Crónicas de un socio fantasma
Por don Ignacio de la Marquina y Beltrán, mártir de la literatura y espectro en propiedad del Real Casino de Murcia

—¡Bro! ¡Literalmente, bro!
No había transcurrido ni un segundo desde mi último intento de reescribir el Canto XVII del Poema en Honor de Mí Mismo cuando yo, don Ignacio de la Marquina y Beltrán, titán literario del Real Casino de Murcia, convertido en espíritu por la rastrera mano negra que me arrancó de mi destino glorioso con un mísero empujón —el “mal tropezón regado de brandy” que utilizó la prensa corrupta para encubrir mi vil asesinato—, me topé de frente con dos visitantes que identifiqué como bárbaros sin sentido de la lucidez. Junto a mí, el busto de mujer esculpido por José Planes observaba con su mármol mudo.
—Esto es arte, bro —dijo uno, señalando a mi inmutable confidente con una lata de bebida energética en la mano.
El otro, tan bronceado como ignorante, asintió y respondió:
—Literal. Pero imagínate esto en un NFT, bro. Millones.
Permanecí atónito, flotando entre el papel pintado de la estancia y el absurdo.
—Esto es el fin, querida mía —suspiré, recostándome pesadamente sobre la peana de mi única confidente.
Ella, en su imperturbable nobleza de mármol, no respondió.
—Lo he oído todo —continué con pesar, frotándome el entrecejo inexistente—. “Bro, el bitcoin sube,” decía uno. “Bro, hay que holdear,” gruñía el otro. ¿Qué ha sido del intercambio de ideas entre mentes ilustradas? ¿Dónde están los debates sobre los tratados de Rousseau y el cultivo de la vid como base de toda economía respetable?
Silencio de mármol. Admirable mujer. Sabe escuchar.
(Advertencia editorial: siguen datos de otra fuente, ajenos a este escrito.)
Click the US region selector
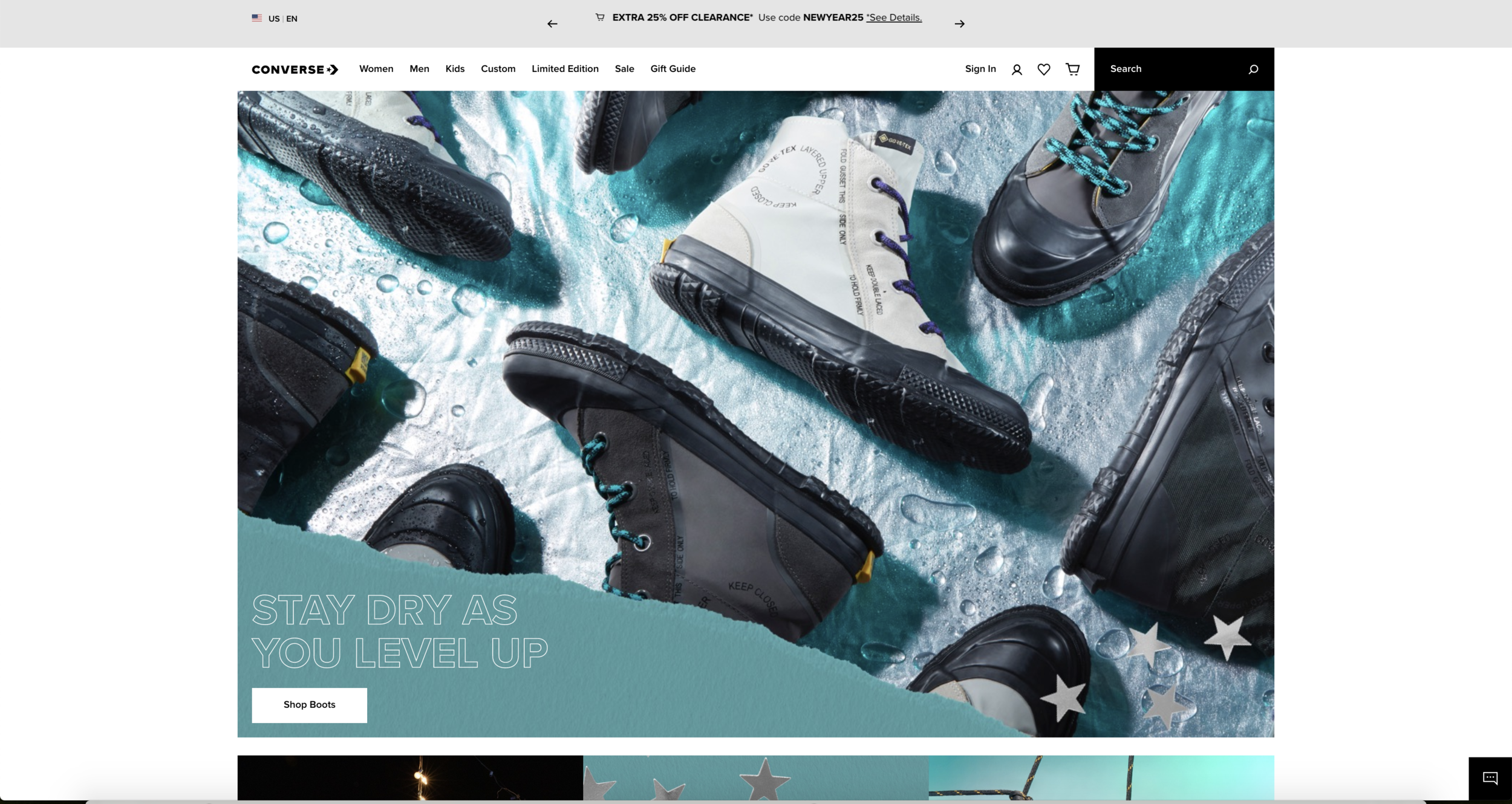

—Dime, mi musa mineral, ¿dónde queda la santidad de un pagaré firmado con pluma de ganso? En mi época, las finanzas se discutían con un whisky en la mano derecha, un puro en la izquierda y un desprecio elegante por todo lo que oliera a novedad. Las mejores mentes debatían con la precisión de Euclides y la gracia de Santo Tomás….
Uno de los “bros” intentó hacerse una foto con mi dama usando un palo extensible de aluminio y tuve que intervenir. Me manifesté como una brisa glacial que apagó el calor del ambiente.
—¡Qué fuerte, bro, se ha roto el clima!
Cuando se marcharon, dejando tras de sí un olor a coco sintético y a vacío existencial, me giré hacia mi amiga.
—Esto, flor de mármol, no es decadencia. Es algo peor: es entusiasmo sin propósito. Y no hay nada más peligroso que un ignorante motivado.
Ella, como siempre, permaneció imperturbable. Y entre risas —las mías— y resignación —la suya—, volvimos a lo nuestro: observar el desfile de la posmodernidad cómodamente instalados en el Casino… y en el más allá.